Celui qui lit un peu plus loin que la rhétorique populiste « la nécessité de l’austérité », aperçoit la réalité sans apprêt : la revanche d’une élite dépossédée de ses biens après la Deuxième Guerre mondiale.
“L’austérité n’est rien d’autre qu’une guerre des classes.” (Noam Chomsky)
Le tax shift en bref
L’an passé, les espérances étaient encore grandes. Avec la première salve d’économies, le gouvernement s’était adressé exclusivement au travailleur ordinaire : allongement du temps de travail, saut d’index et une série d’autres mesures qui avaient soigneusement épargné les puissants. Mais, ne nous alarmons pas, le fameux tax shift (glissement fiscal) allait rééquilibrer tout ça et cette fois, s’adresser au capital.
Mais le résultat devait s’avérer tout autre. Comme dans les scénarios précédents, l’homme de la rue paie les frais de la noce. Et la facture est salée. Les familles s’y collent pour près de 1000 euro par an. Les pensionnés et les malades sont concernés également (voir Annexe). Les salaires les plus bas, 5 à 25% du total, verront, dans le meilleur des cas, avec le « bénéfice » attendu vers 2018, leurs revenus augmenter de quelque 40 euro net par mois. Bien moins que ce qu’ils perdront par le biais des autres mesures. Et les riches alors ? Il y a la taxe sur la spéculation boursière, la taxe Caïman sur l’argent noir à l’étranger et la lutte contre la petite fraude fiscale. Au total, il en irait, selon le gouvernement, de 800 millions d’euro. Évaluations très optimistes, les prévisions généralement admises étant que ces mesures rapporteront beaucoup moins. L’un dans l’autre, des cacahuètes.
Un bide fiscal
En bref, le travailleur ordinaire, le chômeur, le pensionné et le malade paient la noce. Ils cracheront 83% au bassinet de ce « glissement fiscal ». Les 17% qui restent, si l’on atteint ce pourcentage, viendra des nantis. À l’inverse, le tax shift sert, au doigt et à l’œil, les intérêts de cette classe supérieure. Avec la diminution des charges patronales à la Sécurité sociale, les chefs d’entreprises encaisseront pas moins de deux milliards d’euros, ceux-ci venant s’ajouter aux nombreux milliards engrangés lors des réformes fiscales précédentes. Ce gouvernement n’est pas en vain surnommé « le gouvernement des riches ». Pas de surprise donc, si les organisations patronales se déclarent satisfaites de ce tax shift.

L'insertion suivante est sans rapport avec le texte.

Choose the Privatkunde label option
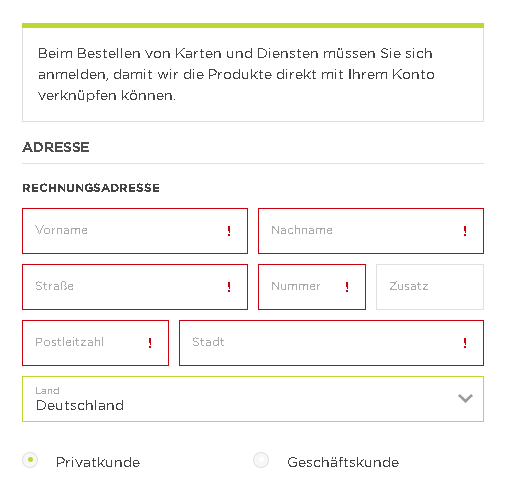This screenshot has height=484, width=507. click(98, 462)
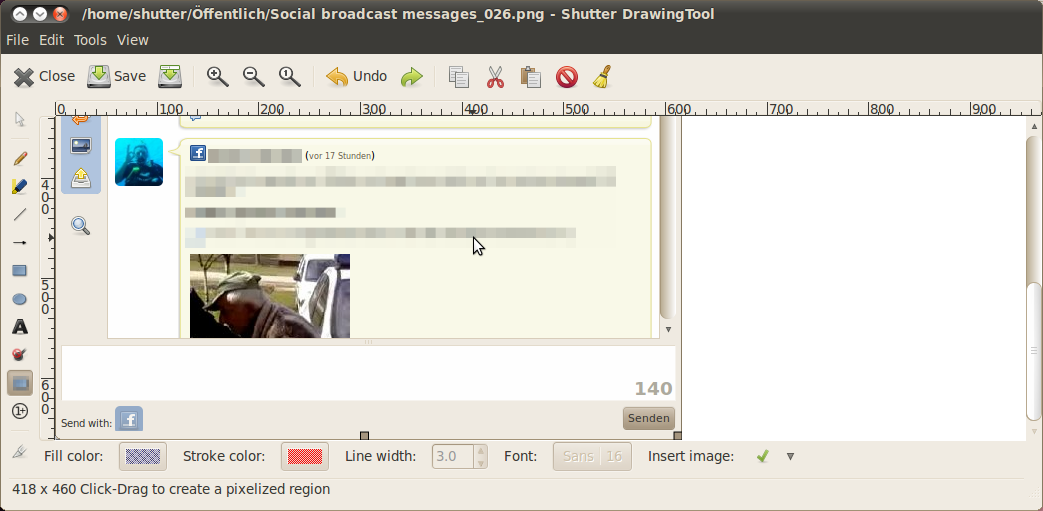Open the Stroke color swatch
The height and width of the screenshot is (511, 1043).
305,456
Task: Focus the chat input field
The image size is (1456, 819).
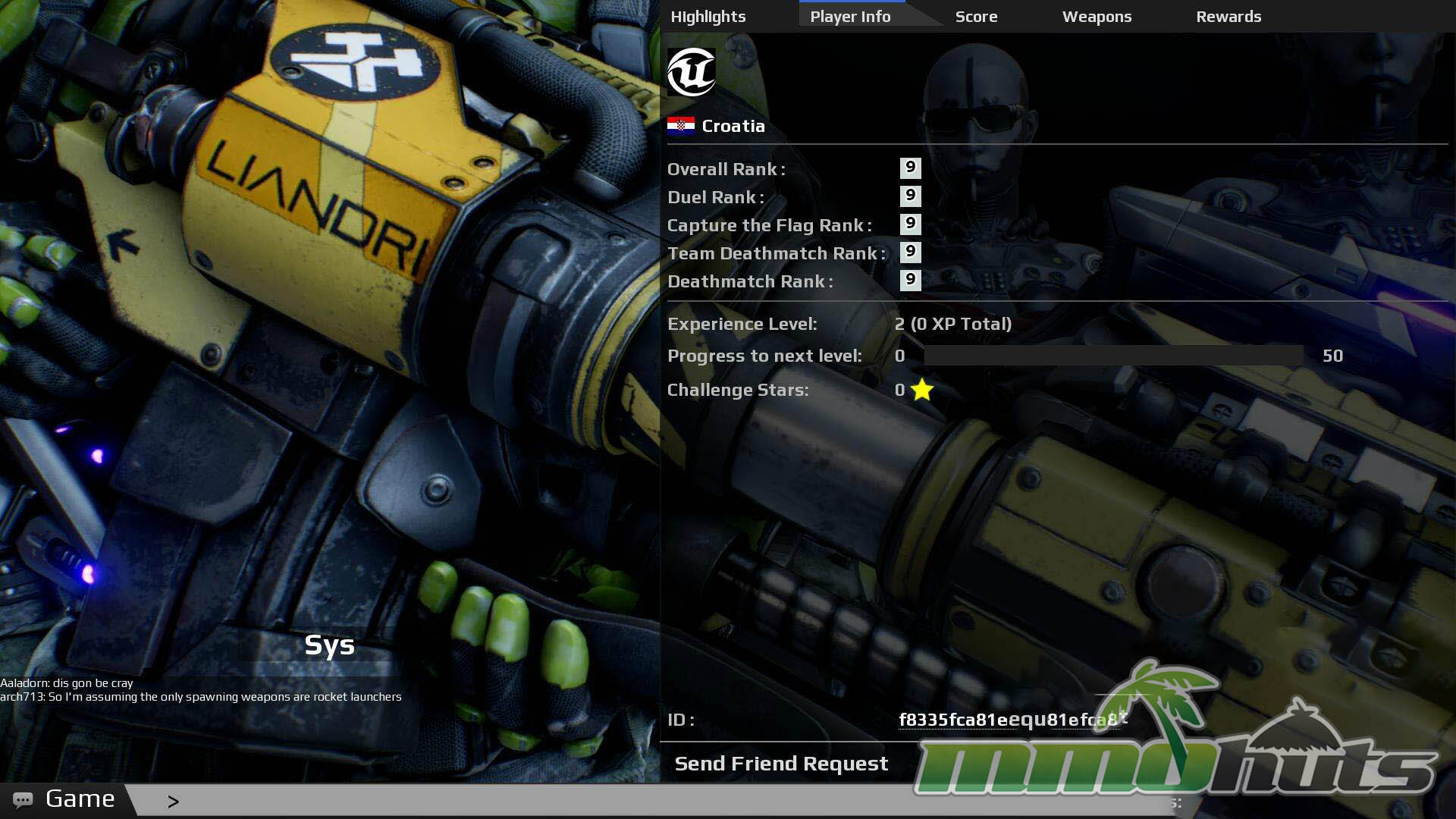Action: [x=531, y=801]
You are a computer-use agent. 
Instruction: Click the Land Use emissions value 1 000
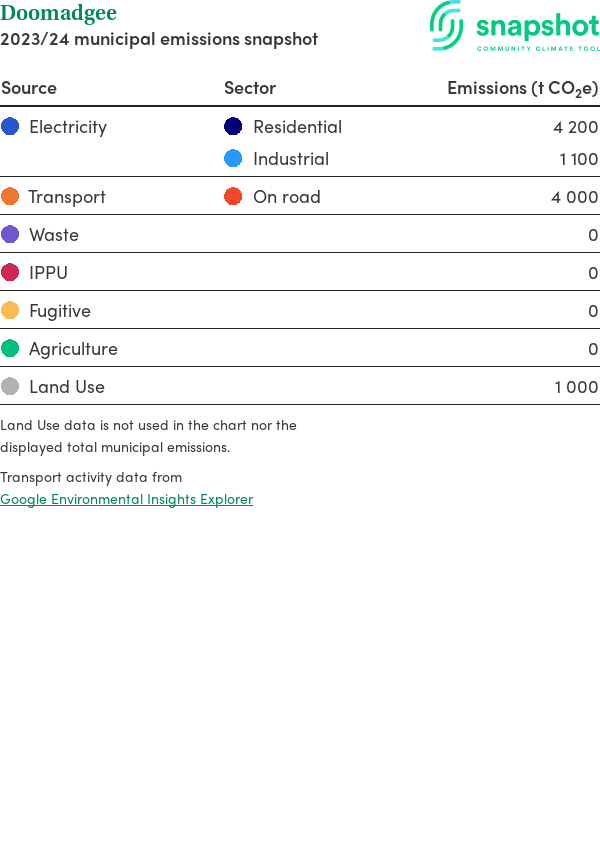tap(576, 387)
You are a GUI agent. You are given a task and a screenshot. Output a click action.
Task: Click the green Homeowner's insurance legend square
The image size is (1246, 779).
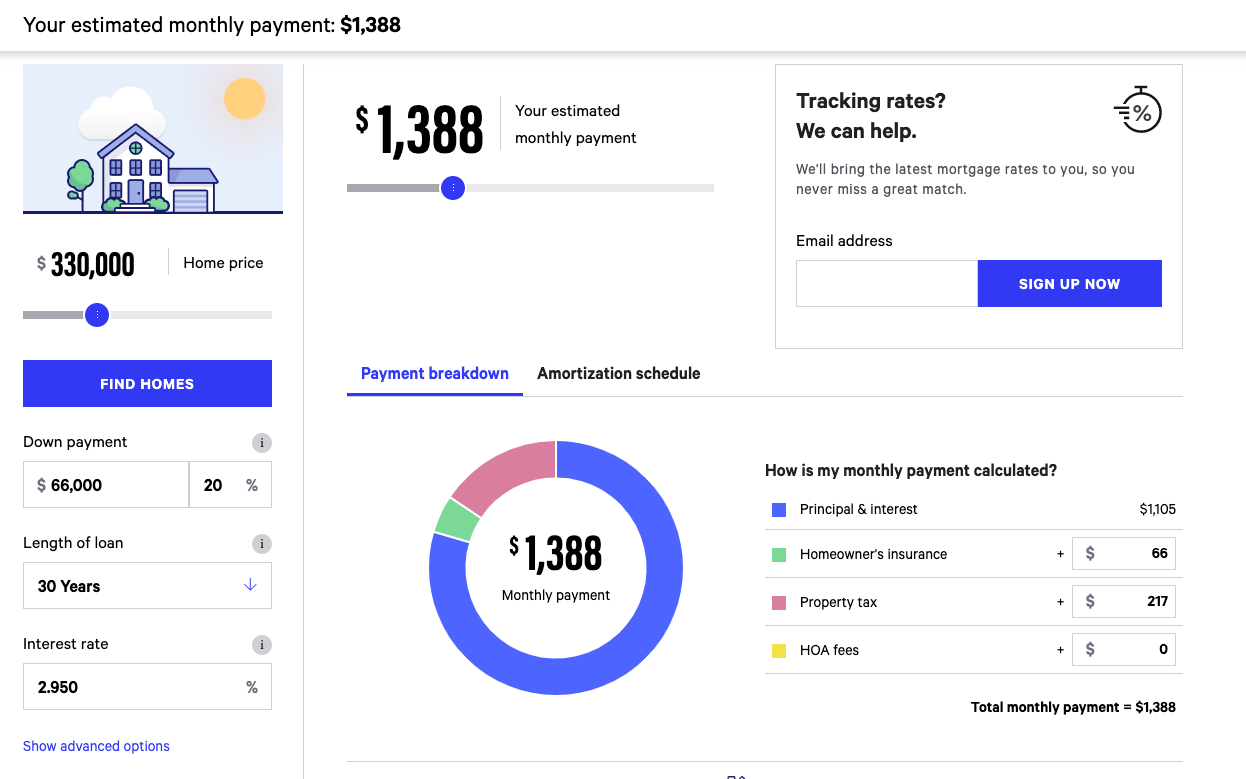pyautogui.click(x=779, y=554)
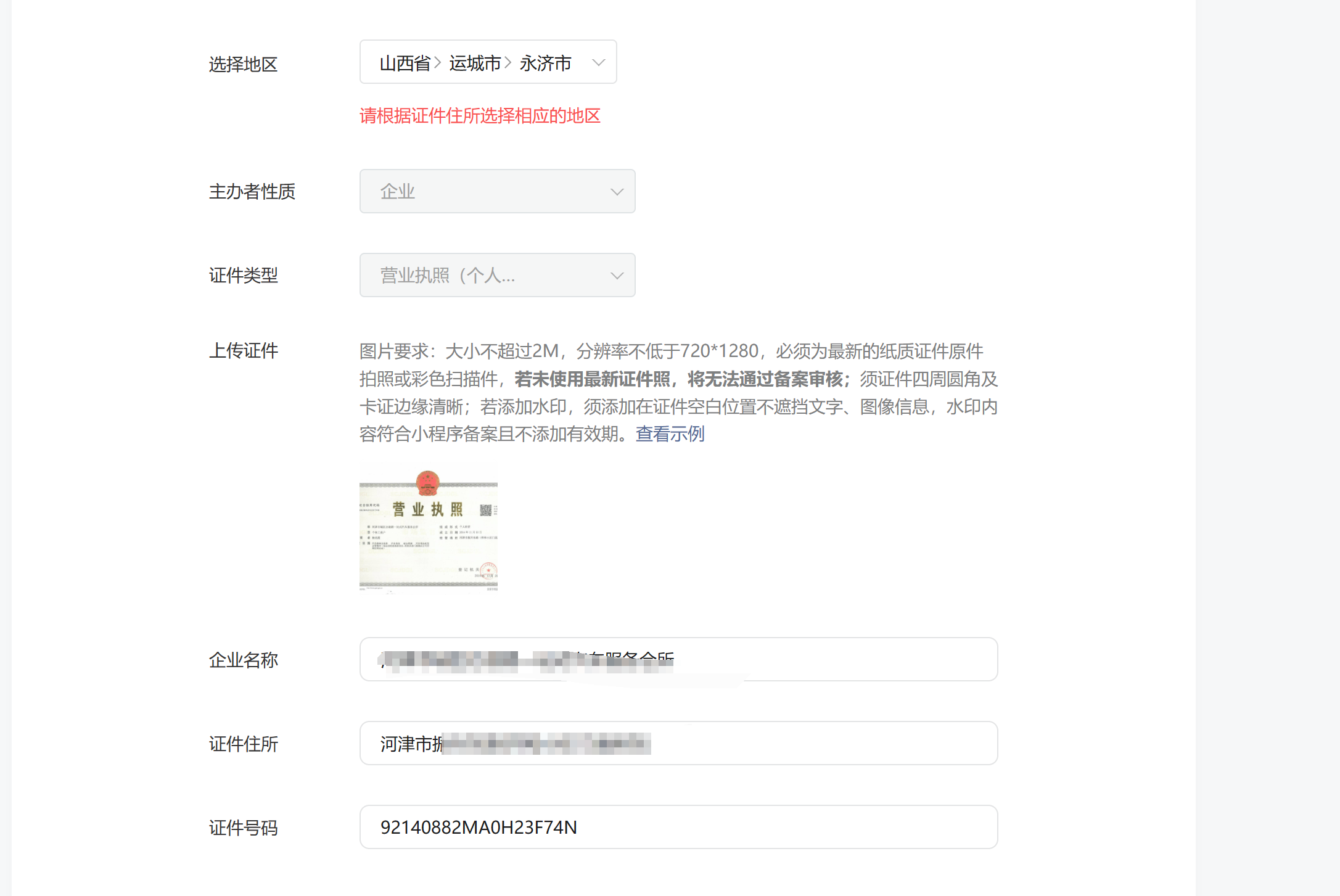The image size is (1340, 896).
Task: Click the 主办者性质 field label
Action: click(252, 191)
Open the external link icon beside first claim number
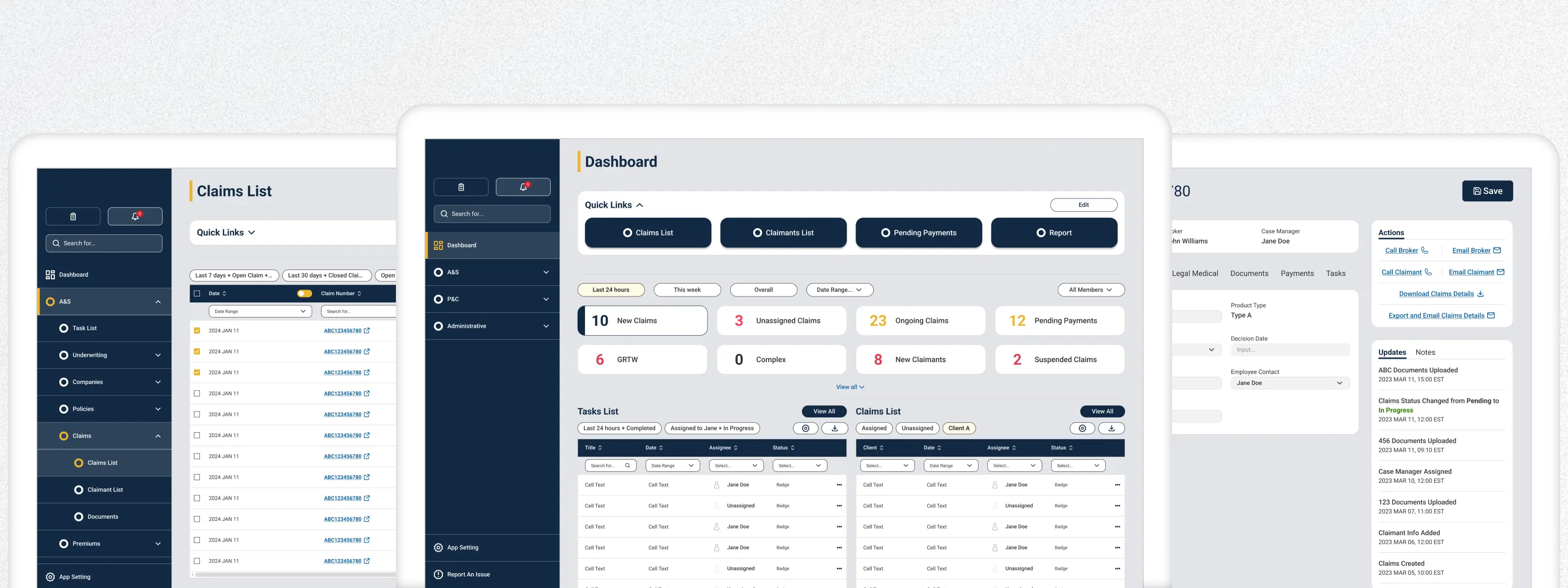The image size is (1568, 588). [x=367, y=331]
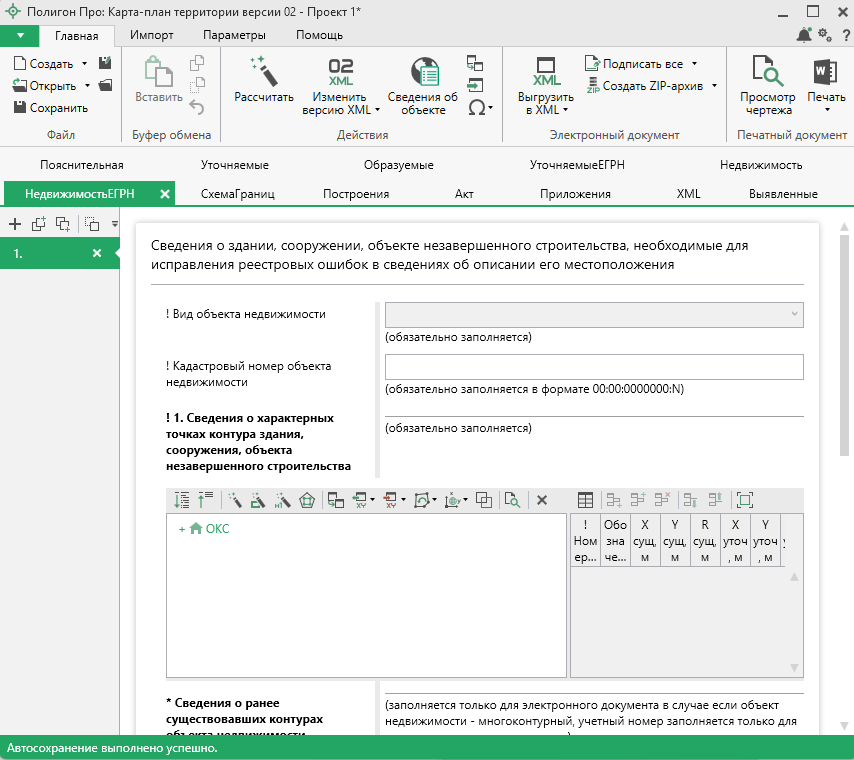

Pour Marc Leemans, l’homme de la CSC, les choses sont claires : « Les vainqueurs de ce bide fiscal sont les employeurs et les nantis. Avec un shift sorti du portefeuille du citoyen ordinaire, Michel I oublie, pour la Xe fois, de solliciter celui des nantis. Les travailleurs se voient servir, une fois de plus, la soupe réchauffée des diminutions de charges, sans aucune garantie en termes de création d’emplois. » Rudy De Leeuw, président de la FGTB, est sur la même longueur d’ondes : “Ce gouvernement ne s’épargne aucun effort pour se profiler comme un « gouvernement social », « le gouvernement de tous ». Dans la pratique, il prouve le contraire. Une fois de plus, il fait payer les plus faibles de notre société, les bas revenus. Subtilement mais surement, les nantis sont épargnés.”